Me llamo al silencio y nos metemos al ascensor. Una vez aquí, la tensión se vuelve un tanto bizarra.

Tan rara que no me veo venir el momento en que él empieza a sacudirse o tensarse y me vuelvo para caer en la seguridad de que no le ha dado una suerte de ataque catatónico porque es lo último que me falta.

—¿Se siente bien…?

Sigue con su carcajada.

—Es que…en serio…no puedo creer que rompiste una estatua de quince mil dólares.

—¡¿Quince mil qué?! Madre mía, madre mía, no lo puedo creer.
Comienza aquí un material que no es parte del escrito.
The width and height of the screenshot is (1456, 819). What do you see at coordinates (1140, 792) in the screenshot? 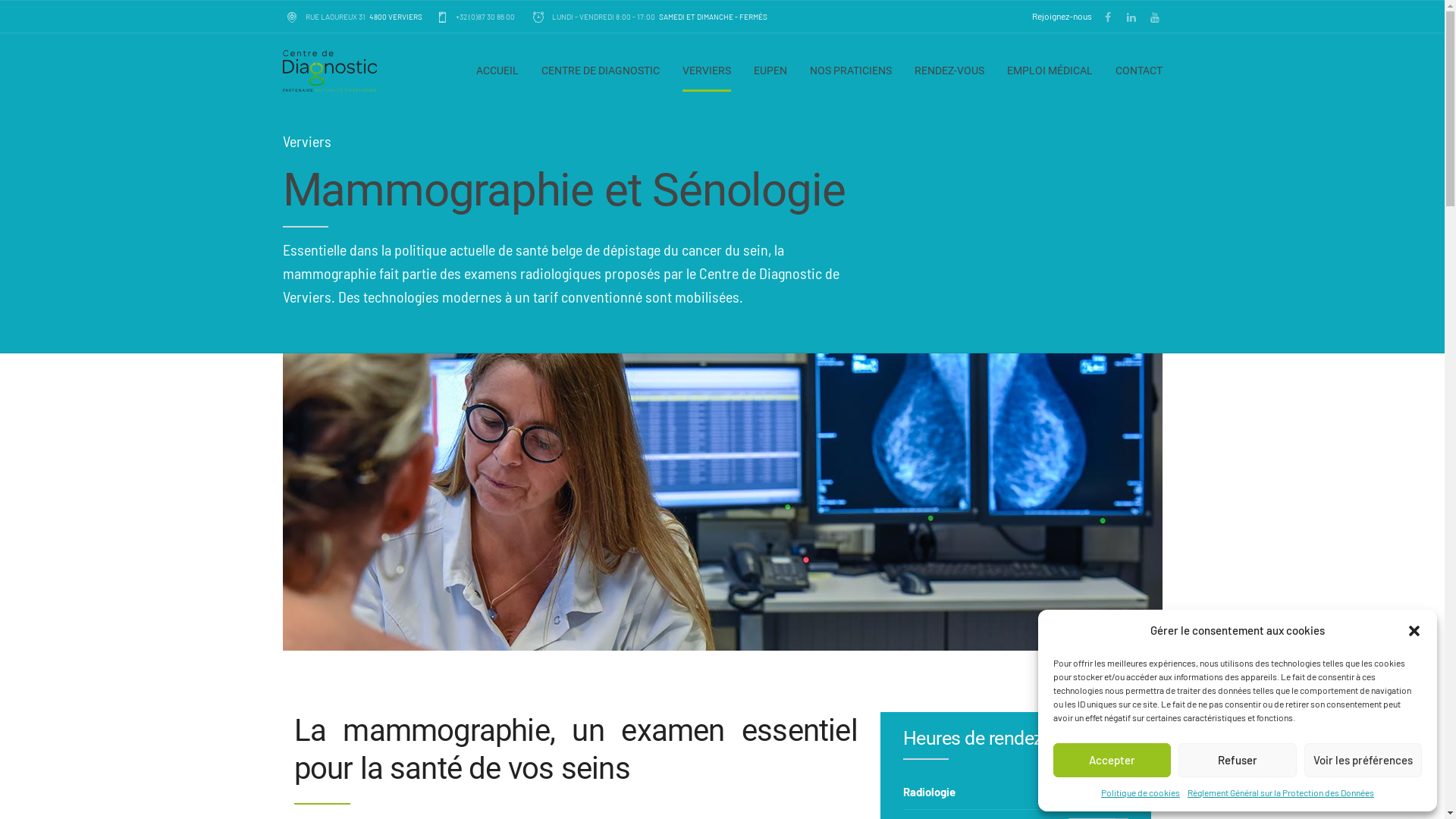
I see `'Politique de cookies'` at bounding box center [1140, 792].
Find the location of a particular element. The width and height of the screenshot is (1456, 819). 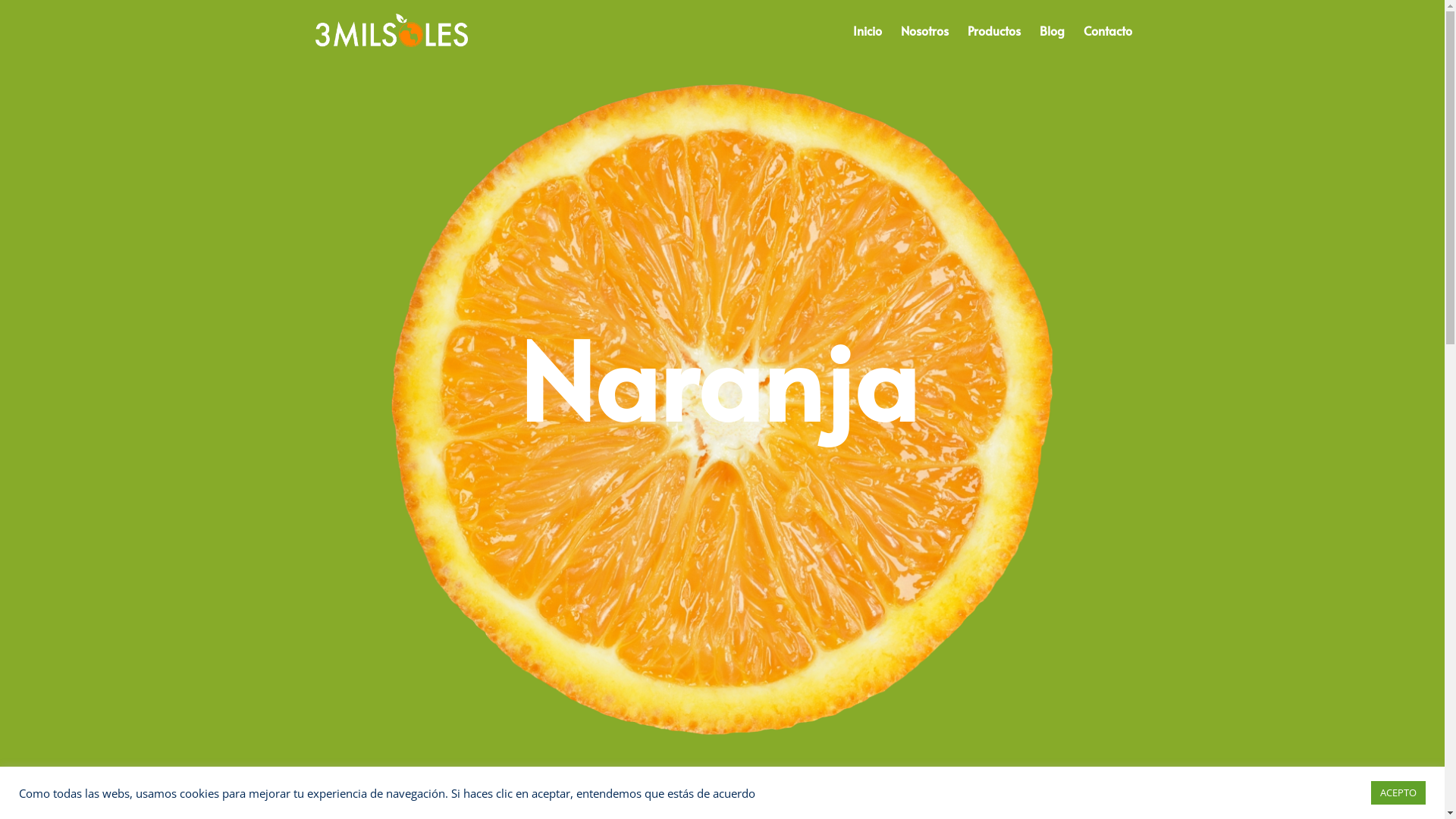

'Contacto' is located at coordinates (1106, 42).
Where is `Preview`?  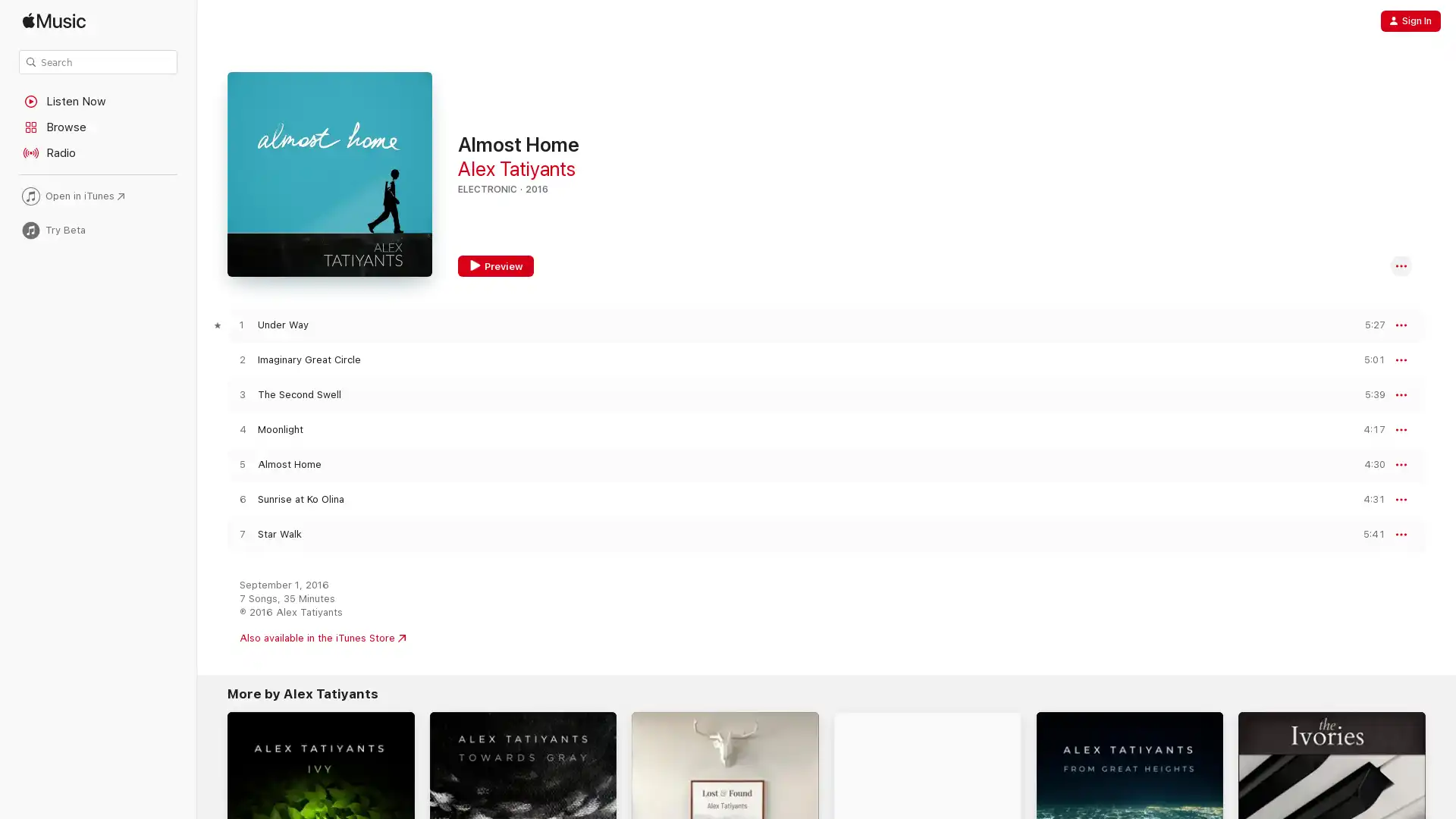 Preview is located at coordinates (1368, 463).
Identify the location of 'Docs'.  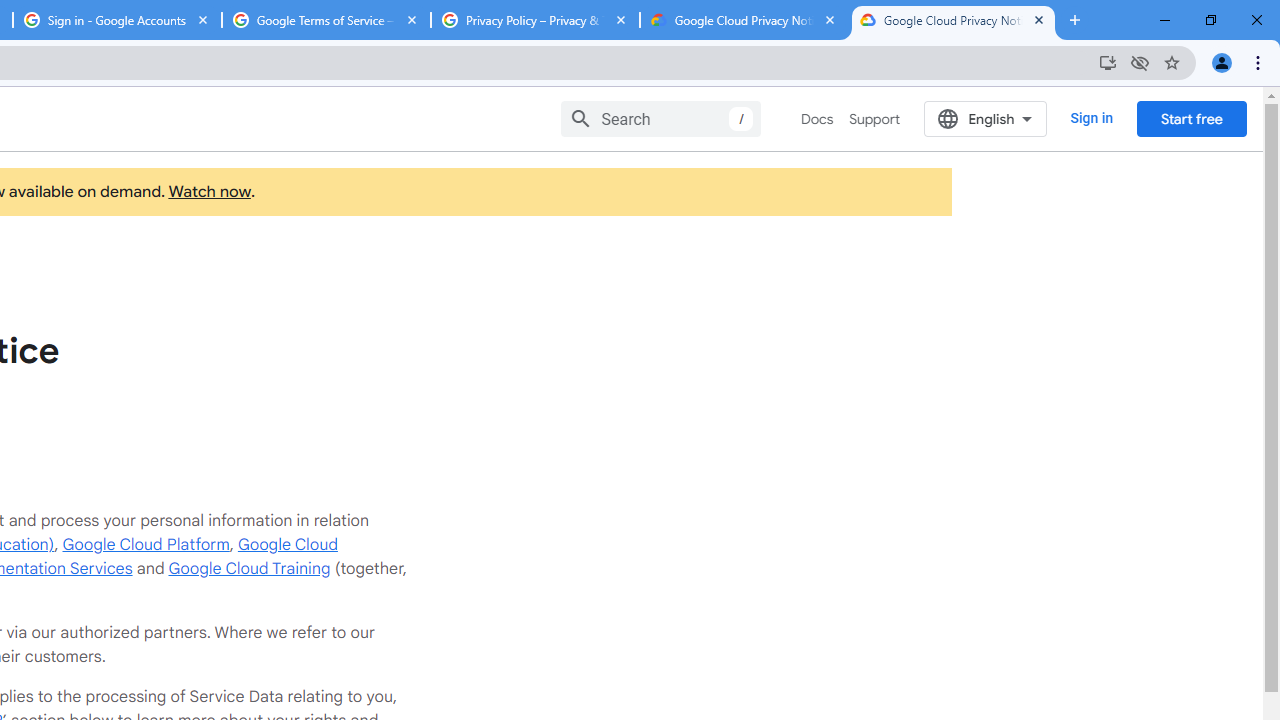
(817, 119).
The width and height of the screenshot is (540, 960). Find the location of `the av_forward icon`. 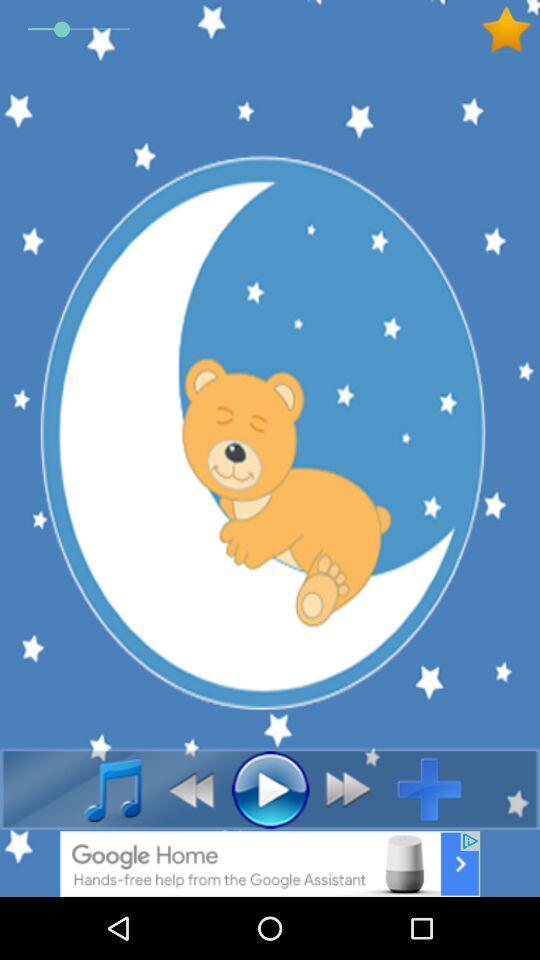

the av_forward icon is located at coordinates (353, 789).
Me pregunto cuántas vidas hacen falta para que pueda llegar a pagarle todo eso.

—Señor Grant, no me descuente todo de una, vamos a da partes.

—Es que no…—busca contener esa risa—, no te lo voy a descontar, solo quiero meter la cabeza en un pozo y no salir de ahí. Eres todo un caso, Stephanie, no sé qué voy a hacer contigo.

—Sé que quizá merezco que me despida, ¡pero entienda que usted también se portó mal conmigo!

—Porque también me hiciste enfurecer y varias veces.

Puede que ahí tenga razón.

—No creo que haya sido por nada, de seguro usted me hizo enojar antes a mí.

Llegamos al subsuelo y me conduce a su coche, esta vez sin chofer. Con cuidado, me introduce en el asiento de conductor y, por el motivo que sea, no quiero apartarme de él.

—Me gusta tu habilidad para ser tan impertinente—dice con una suerte de deje risueño, pero su voz ronca ya comienza a llamarse a la sensatez una vez más.

—Y a mí… A mí me gusta su perfume varonil de su pecho, señor Grant.

—¿Qué?

—¡Digo! Que me gustó mucho su techo, señor Grant. Linda casa.

—Oh. Bien, despídete de ella, será la última vez que la visites—. Me guiña un ojo y luego el Grinch se sube al lugar de conductor.